The polyolefin may be present in the composition in any suitable amount. Preferably, the polyolefin is present in an amount of at least 10% by weight, more preferably at least 20%, still more preferably at least 30%, more preferably still at least 40%. In preferred embodiments, the composition comprises the polyolefin in an amount of at least 50% by weight, preferably at least 60%. Preferably, the polyolefin is present in an amount of from 40 to 95% by weight, more preferably from 45 to 85%, still more preferably from 50 to 80%. A preferred composition is one comprising from 55 to 75% polyolefin, more preferably from 60 to 75%. One preferred embodiment of the composition comprises from 65 to 75% polyolefin, more preferably from 68 to 72%.

The composition further comprises crumb rubber. The crumb rubber is prepared by the granulation of waste rubber. The composition of the present invention is particularly suitable for using crumb rubber prepared from waste or used vehicle tyres. However, crumb rubber formed from other waste rubber articles may also be employed, either alone or in combination with crumb rubber from waste vehicle tyres.

The crumb rubber may be prepared by any suitable technique. Known techniques for producing crumb rubber including grinding at ambient temperatures and cryogenic grinding. It is preferred that the crumb rubber is prepared by grinding at ambient temperatures. It is believed that the morphology of the crumb rubber particles produced by ambient grinding is more advantageous when combining the crumb rubber with a polyolefin.

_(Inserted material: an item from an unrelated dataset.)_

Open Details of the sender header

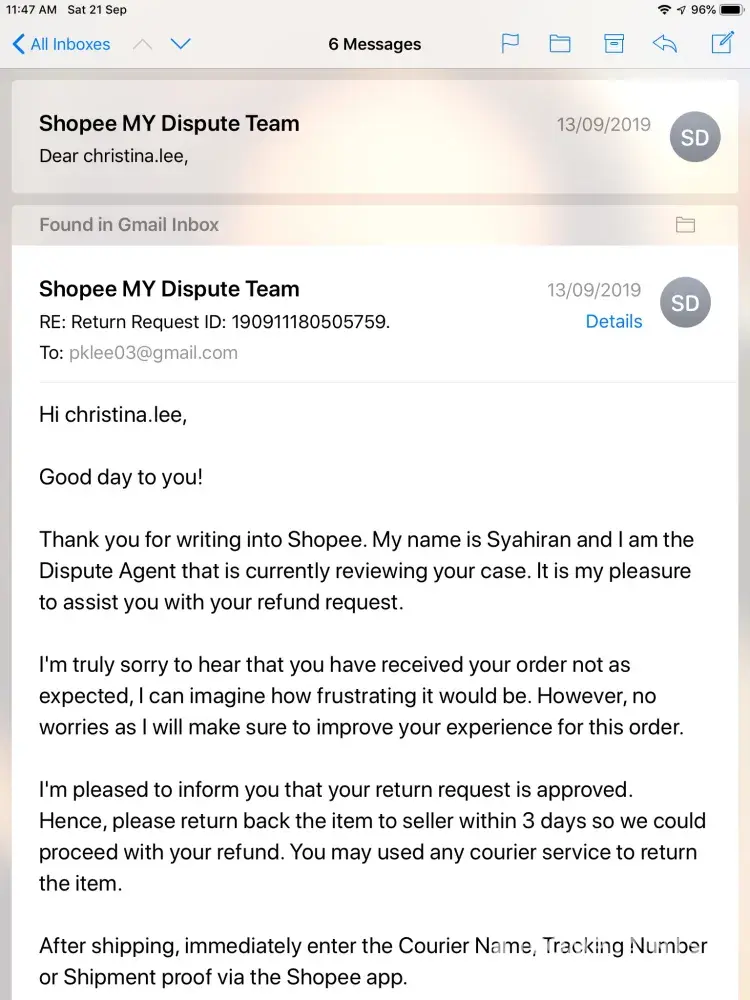(614, 321)
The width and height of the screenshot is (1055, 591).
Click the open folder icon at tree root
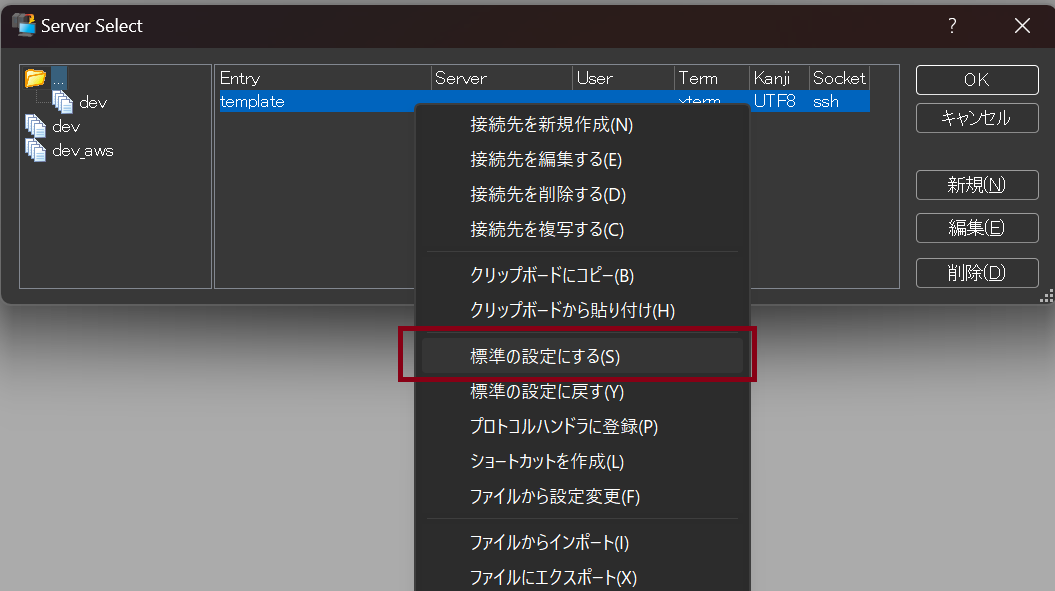(36, 78)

The crumb rubber may have any suitable particle size. The composition of the present invention may comprise crumb rubber having a single particle size or a range of particle sizes. The particle size of the crumb rubber is preferably no greater than 2000 microns, more preferably no greater than 1500 microns, still more preferably up to 1000 microns, more preferably still up to 750 microns, for example up to 500 microns, in particular up to 250 microns. In a preferred embodiment, the particle size of the crumb rubber is up to 200 microns, preferably up to 150 microns, more preferably up to 100 microns, more preferably still up to 50 microns. A particle size of 40 microns or less provides a composition having a very good tensile strength. The particle size may be in the range of from 1 to 2000 microns, preferably from 2 to 1500 microns, more preferably from 5 to 1000 microns. A preferred particle size is from 10 to 500 microns, more preferably from 10 to 250 microns, still more preferably from 10 to 100 microns. A particle size of from 10 to 50 microns is particularly suitable for many embodiments. In general, smaller particle sizes provide an increased tensile strength for the elastomer composition. However, smaller particle sizes of crumb rubber are generally more costly to produce, in particular on a large or commercial scale. Accordingly, it may be preferred to select a particle size of the crumb rubber that combines a desired level of tensile strength with a low or acceptable cost of production of the crumb rubber. As noted above, to provide a composition having a high tensile strength, a particle size for the crumb rubber of less than 50 microns, more preferably less than 40 microns is most suitable. However, if a balance between improved properties of the elastomer composition and the costs of production is desired, a crumb rubber material of −30 mesh, preferably −35 mesh, still more preferably −40 mesh, is to be preferred.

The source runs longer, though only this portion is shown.